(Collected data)
▶

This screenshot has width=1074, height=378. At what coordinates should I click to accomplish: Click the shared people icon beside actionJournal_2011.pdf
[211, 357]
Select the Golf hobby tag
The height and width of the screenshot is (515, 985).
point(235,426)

◀

→ **WHAT TO PRODUCE**:
Each entry above needs to be output exactly.

→ **SOLUTION BELOW**:
This screenshot has width=1074, height=378. At what coordinates should I click to accomplish: Click the shared people icon beside actionJournal_2011.pdf
[211, 357]
Select the Golf hobby tag
The height and width of the screenshot is (515, 985).
point(235,426)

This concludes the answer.